_Text excerpt_
++++

Murray Gell-Mann developed the “eight-fold way” to explain the spectrum of hadrons in the 1960s. It wasn’t until after he’d developed this formalism that he discussed his model with mathematicians, who then told him that he’d rediscovered group (representation) theory. This ushered ina new era in the history of particle physics where symmetry became our guiding light and group theory became a necessary tool for any particle theorist. Though, to be fair, in the 1960s group theory—unlike calculus—wasn’t something that physicists were expected to take during high school.
I’m also aware of a few instances of some of my colleagues struggling through some new way of analyzing clock performance, only to find out that the math is standard analysis of some other sort of problem. As they say, math is the language of physics.
There are physical observables that cannot be expressed as equations or even numerically approximated. Oh mama, that’s where the fun is!
Consider a stereocenter substituent (R)-C(H)(Cl)(CH=CH_2) and its enantiomorph (S)-C(Cl)(H)(CH=CH_2). (R) and (S) are Cahn-Ingold-Prelog notation for labeling chirality. Call them R and S respectively. Take an sp3-hybridized, undistorted, tetrahedral carbon atom with freely rotating substituents, C. Append four identical substitutents,
CR_4 versus CS_4.

++++

Records taken from a data source
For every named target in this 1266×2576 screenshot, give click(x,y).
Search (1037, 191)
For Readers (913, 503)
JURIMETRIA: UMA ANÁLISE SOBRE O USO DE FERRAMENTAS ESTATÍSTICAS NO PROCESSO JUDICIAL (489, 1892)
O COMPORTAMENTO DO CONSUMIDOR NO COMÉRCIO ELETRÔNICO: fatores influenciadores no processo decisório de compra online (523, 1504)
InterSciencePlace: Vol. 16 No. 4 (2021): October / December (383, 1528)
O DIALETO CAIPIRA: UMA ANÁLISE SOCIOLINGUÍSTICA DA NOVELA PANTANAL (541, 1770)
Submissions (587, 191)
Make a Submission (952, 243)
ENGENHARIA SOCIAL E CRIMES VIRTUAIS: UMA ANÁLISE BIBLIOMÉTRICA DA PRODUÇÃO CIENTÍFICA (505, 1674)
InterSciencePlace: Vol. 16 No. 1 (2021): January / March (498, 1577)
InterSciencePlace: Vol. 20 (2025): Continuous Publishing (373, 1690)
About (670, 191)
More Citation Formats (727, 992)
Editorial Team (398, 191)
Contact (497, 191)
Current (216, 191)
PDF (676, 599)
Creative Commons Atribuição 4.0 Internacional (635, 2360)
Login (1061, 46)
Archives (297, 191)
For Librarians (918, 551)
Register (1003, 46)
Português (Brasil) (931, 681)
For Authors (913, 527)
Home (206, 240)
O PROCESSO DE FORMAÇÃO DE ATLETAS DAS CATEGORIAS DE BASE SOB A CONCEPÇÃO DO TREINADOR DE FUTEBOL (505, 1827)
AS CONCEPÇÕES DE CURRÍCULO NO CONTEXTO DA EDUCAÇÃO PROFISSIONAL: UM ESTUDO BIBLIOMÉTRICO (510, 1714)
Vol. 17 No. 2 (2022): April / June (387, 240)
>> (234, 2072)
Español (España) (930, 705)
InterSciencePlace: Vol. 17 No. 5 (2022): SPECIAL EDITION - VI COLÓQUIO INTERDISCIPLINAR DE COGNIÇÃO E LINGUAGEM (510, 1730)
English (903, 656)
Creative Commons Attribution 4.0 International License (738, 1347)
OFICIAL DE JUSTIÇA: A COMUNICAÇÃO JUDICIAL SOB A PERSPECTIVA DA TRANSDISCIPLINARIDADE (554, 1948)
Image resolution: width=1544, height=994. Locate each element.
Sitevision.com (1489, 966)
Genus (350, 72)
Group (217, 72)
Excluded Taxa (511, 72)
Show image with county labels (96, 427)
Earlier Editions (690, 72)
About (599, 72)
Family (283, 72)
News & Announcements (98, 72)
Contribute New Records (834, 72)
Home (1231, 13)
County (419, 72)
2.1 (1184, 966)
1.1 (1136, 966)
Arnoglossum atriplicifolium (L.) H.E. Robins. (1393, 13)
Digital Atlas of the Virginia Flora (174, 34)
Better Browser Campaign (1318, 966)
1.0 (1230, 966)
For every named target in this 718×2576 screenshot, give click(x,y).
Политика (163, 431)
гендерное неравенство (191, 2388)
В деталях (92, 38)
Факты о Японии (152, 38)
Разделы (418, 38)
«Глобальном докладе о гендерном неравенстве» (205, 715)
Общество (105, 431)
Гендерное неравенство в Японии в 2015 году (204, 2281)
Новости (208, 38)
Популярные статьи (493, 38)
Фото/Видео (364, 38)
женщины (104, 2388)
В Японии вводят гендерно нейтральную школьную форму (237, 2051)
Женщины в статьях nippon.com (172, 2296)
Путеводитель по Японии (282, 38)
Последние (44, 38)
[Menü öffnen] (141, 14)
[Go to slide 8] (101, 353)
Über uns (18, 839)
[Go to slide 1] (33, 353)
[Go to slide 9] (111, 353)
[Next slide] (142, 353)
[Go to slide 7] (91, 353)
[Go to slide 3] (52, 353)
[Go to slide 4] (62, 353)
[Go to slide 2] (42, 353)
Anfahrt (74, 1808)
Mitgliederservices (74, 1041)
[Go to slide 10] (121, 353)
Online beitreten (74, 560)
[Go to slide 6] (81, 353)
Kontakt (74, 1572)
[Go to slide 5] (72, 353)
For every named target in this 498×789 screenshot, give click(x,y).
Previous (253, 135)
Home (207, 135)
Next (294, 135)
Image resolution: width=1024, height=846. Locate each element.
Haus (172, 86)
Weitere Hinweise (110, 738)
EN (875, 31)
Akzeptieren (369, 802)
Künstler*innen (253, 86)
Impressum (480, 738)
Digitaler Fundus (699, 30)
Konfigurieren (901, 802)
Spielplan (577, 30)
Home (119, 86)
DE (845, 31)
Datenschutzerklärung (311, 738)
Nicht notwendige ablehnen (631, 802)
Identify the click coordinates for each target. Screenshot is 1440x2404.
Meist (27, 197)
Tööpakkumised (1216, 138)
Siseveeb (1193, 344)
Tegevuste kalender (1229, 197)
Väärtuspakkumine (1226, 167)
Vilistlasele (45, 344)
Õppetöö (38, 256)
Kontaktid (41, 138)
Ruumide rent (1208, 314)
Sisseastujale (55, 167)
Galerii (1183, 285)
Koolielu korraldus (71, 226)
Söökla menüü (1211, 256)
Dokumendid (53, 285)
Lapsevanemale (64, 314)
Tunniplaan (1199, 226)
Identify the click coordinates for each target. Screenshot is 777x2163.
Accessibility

++++

_Task prompt_
Translate this sentence from the physics text into Spanish: "As they say, math is the language of physics." The listing has no connection to the physics text.

_The solution_
Como dicen, las matemáticas son el lenguaje de la física.